### [EXTRACT TO READ]
On April 18, days after findings from the medical examiner's review were published, two more deaths occurred, though once again their connection to cheese heroin took weeks to be confirmed. The body of 18-year-old Keridma Godina was found on a porch in Balch Springs the day after her death; police charged two men immediately with abandoning the body, but were unable to make any drug-related charge when confirmation of the link to cheese came three weeks later. The death of 17-year-old Lauren Paulson of The Colony, was reported that same week, but was not linked to cheese heroin until late summer. In mid-May, the Dallas County medical examiner's office confirmed that two earlier teen deaths — one in January and another in April — were confirmed by toxicology tests as linked to cheese heroin; these additions brought the known toll at that time to 21 deaths among those 18 and under, not including the Paulson case.

Over the summer vacation months of 2007, the push against cheese heroin continued. Parents and police organized a June 30 March, Sen. John Cornyn visited the area as part of an anti-cheese campaign in early July, the director of the White House Office of National Drug Control Policy gave a press conference from Dallas ISD headquarters in August praising the district's efforts, and local stores pulled Tylenol PM and similar drugs from the shelves to make them less accessible. July also saw the addition of two more names to the list of deaths, as Paulson's death became the 22nd linked to the drug, and a 17-year-old member of a high school drill team died at Parkland Memorial Hospital eleven days after being found unconscious on the morning her group was to take its yearbook photo.

===Autumn 2007: Deaths across north Texas ===
The spread of the drug to the outlying suburbs of Dallas was confirmed in September by the return of toxicology reports from the July 13 death of an 18-year-old student from McKinney, located northeast of Dallas in Collin County, and from two July deaths in nearby Tarrant County, one involving a 17-year-old male and the other, a 26-year-old male. Additional suburban deaths in September — in Irving to the west and Rockwall to the east — were believed to be linked to cheese heroin, though police cautioned toxicology reports would not likely be complete until November. The Tarrant County medical examiner's office announced on September 24 that a review of deaths in Tarrant County (west) and Denton County (north) showed an additional 15 deaths between 2004 and 2007 that appeared to be linked to "cheese," and Collin and Rockwall counties had reported one death each. These new figures brought the total number of deaths associated with cheese heroin in northern Texas to 40, a figure that included many older adults along with those age 18 and under.

### [DATA]
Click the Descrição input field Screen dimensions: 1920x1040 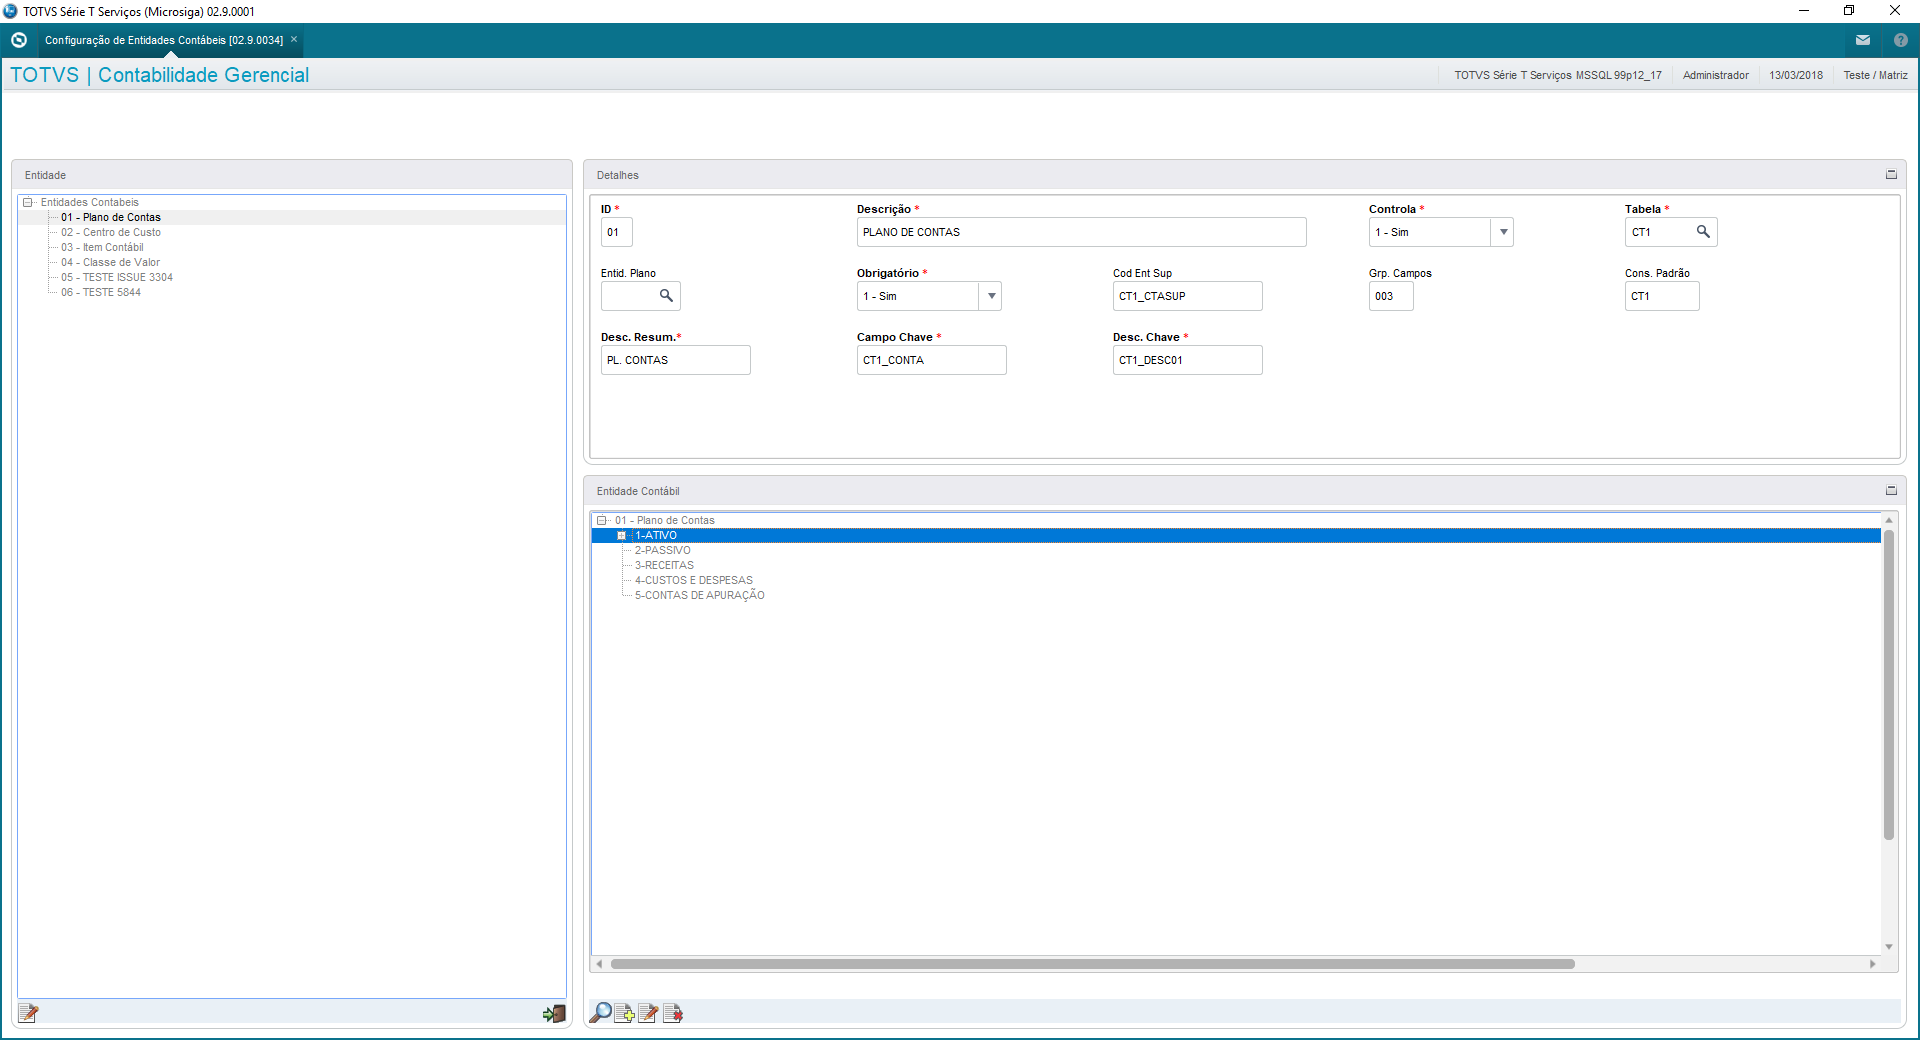point(1081,232)
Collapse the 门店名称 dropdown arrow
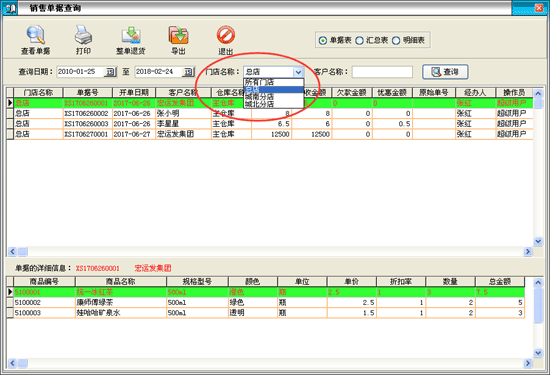 298,72
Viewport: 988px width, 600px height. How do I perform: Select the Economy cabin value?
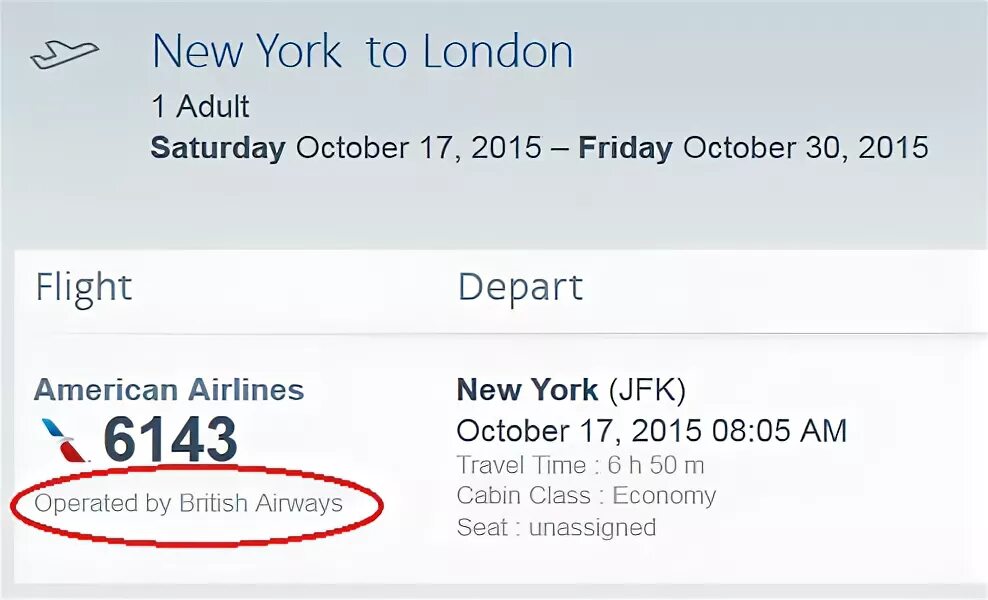click(x=664, y=496)
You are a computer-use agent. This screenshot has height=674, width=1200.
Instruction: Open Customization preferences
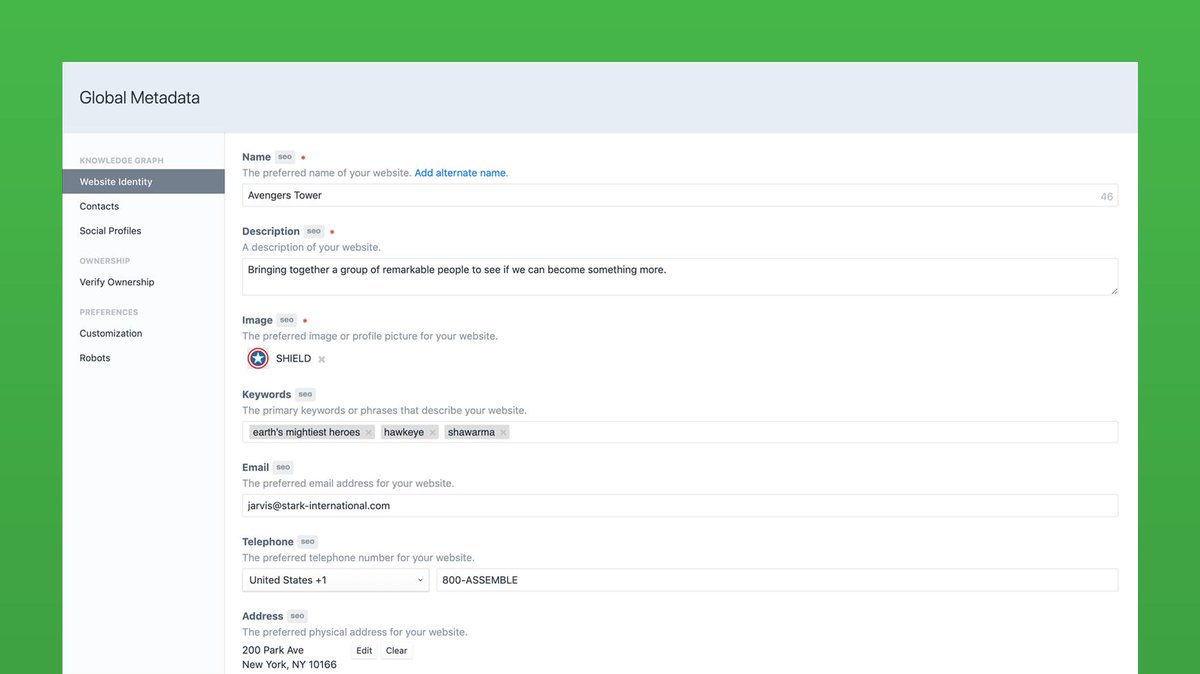pos(110,333)
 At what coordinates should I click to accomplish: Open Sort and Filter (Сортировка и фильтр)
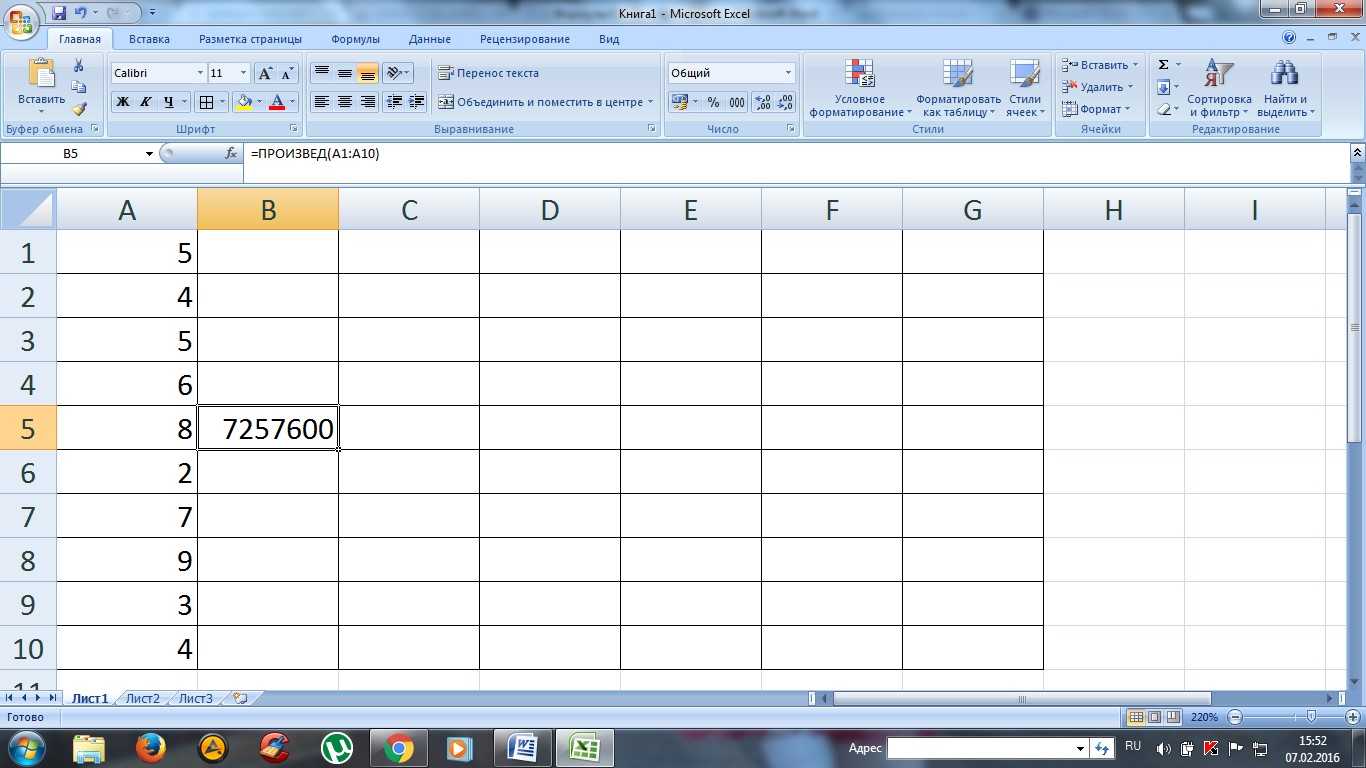tap(1219, 88)
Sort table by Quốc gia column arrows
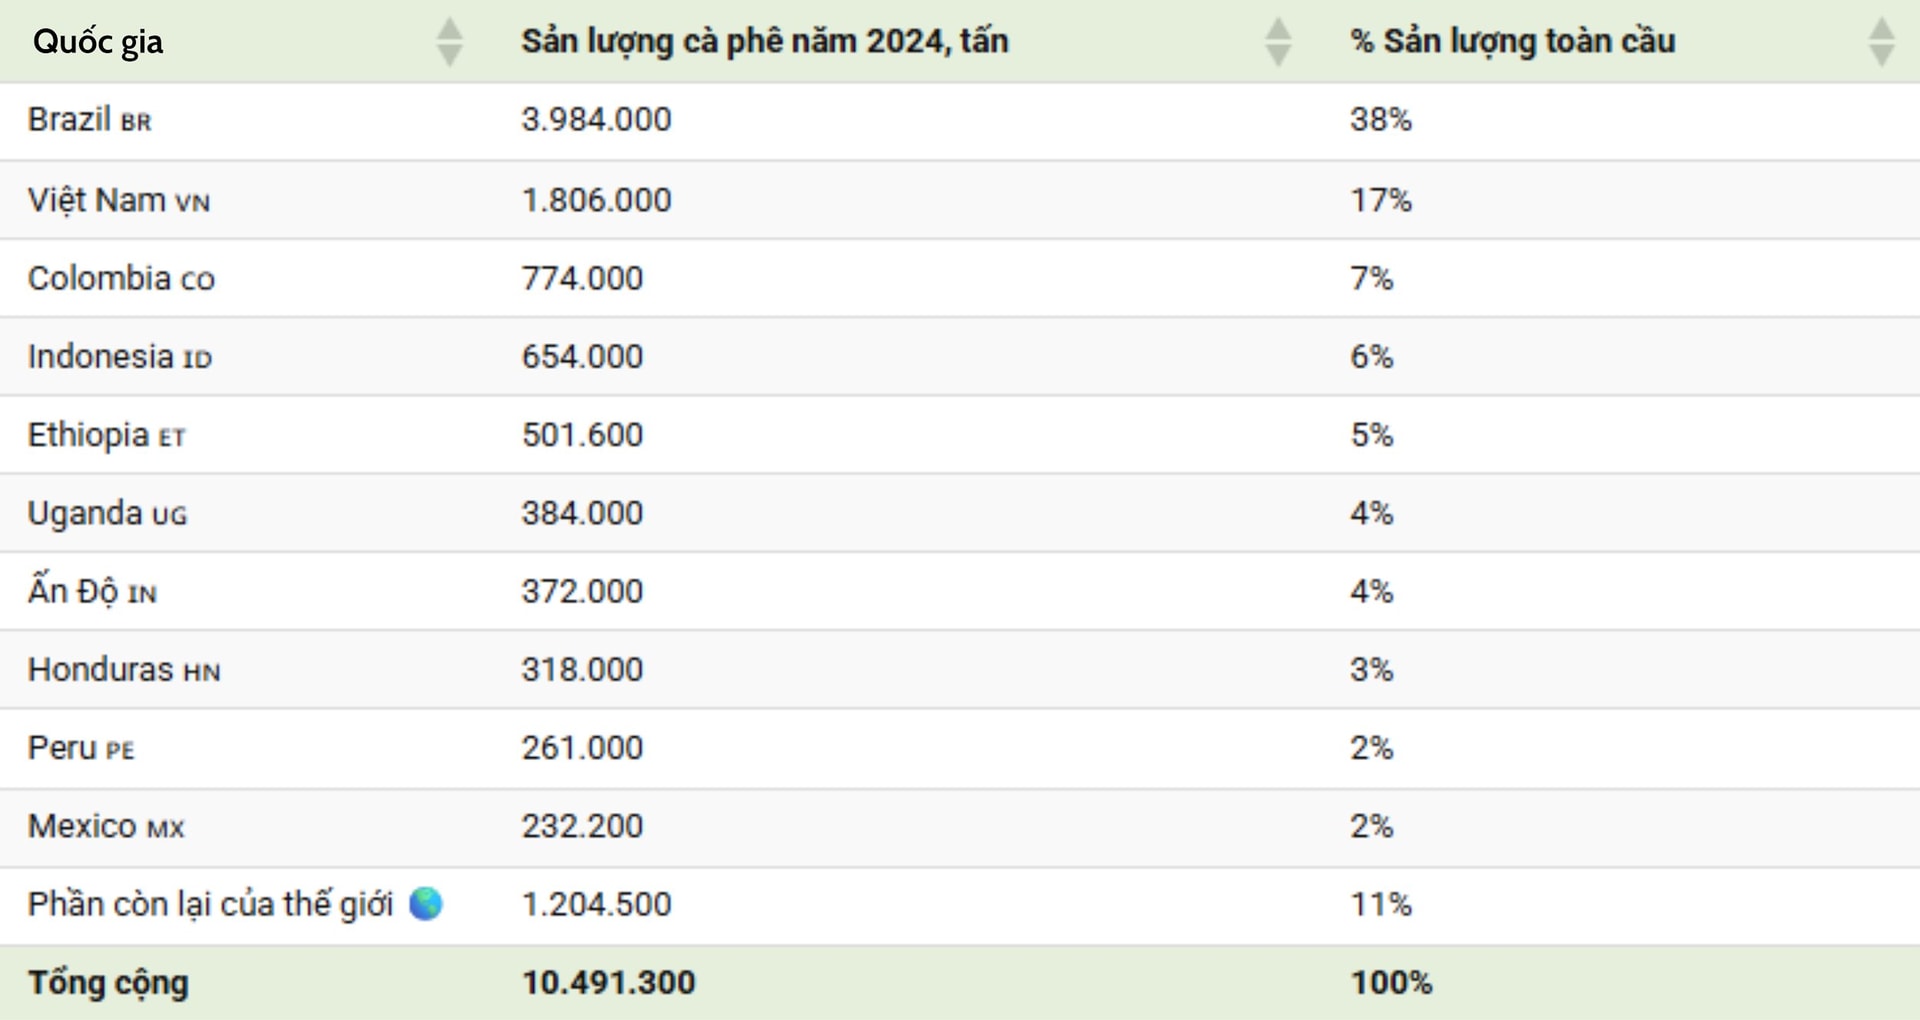Image resolution: width=1920 pixels, height=1020 pixels. click(x=450, y=42)
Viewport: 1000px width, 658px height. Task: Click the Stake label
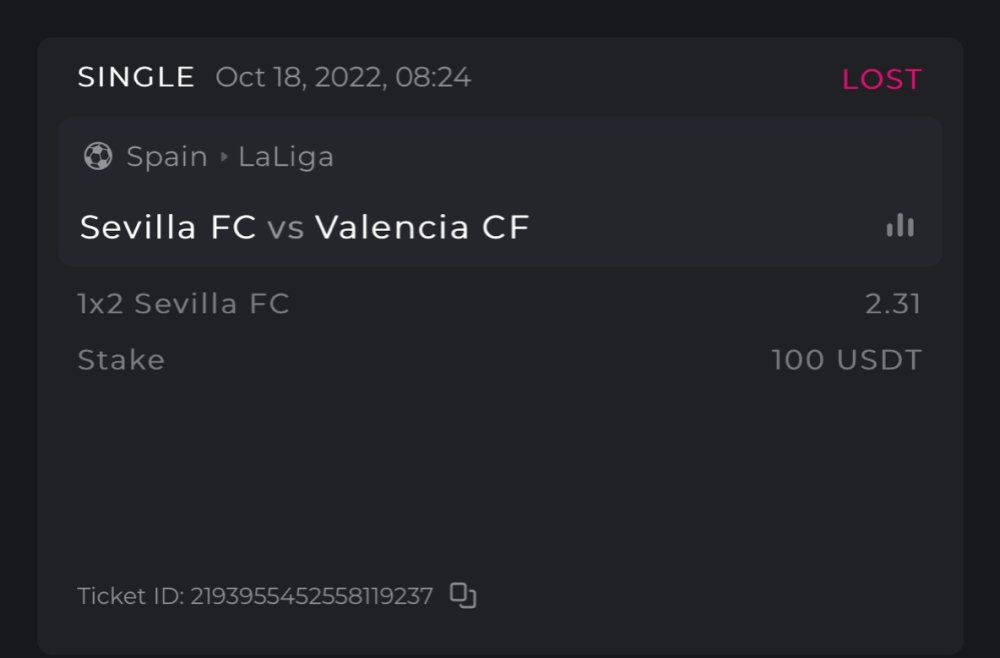[x=121, y=360]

### [GOAL OF THE EXERCISE]
According to the account of cheese heroin deaths, why did local stores pull "Tylenol PM and similar drugs from the shelves"? Answer in one to three sentences. The entries are separate material and have no connection to the cheese heroin account.

### [SOLUTION FOR THIS TASK]
Local stores took Tylenol PM and similar drugs off their shelves to make them less accessible. This happened during the summer of 2007 as part of the continuing push against cheese heroin.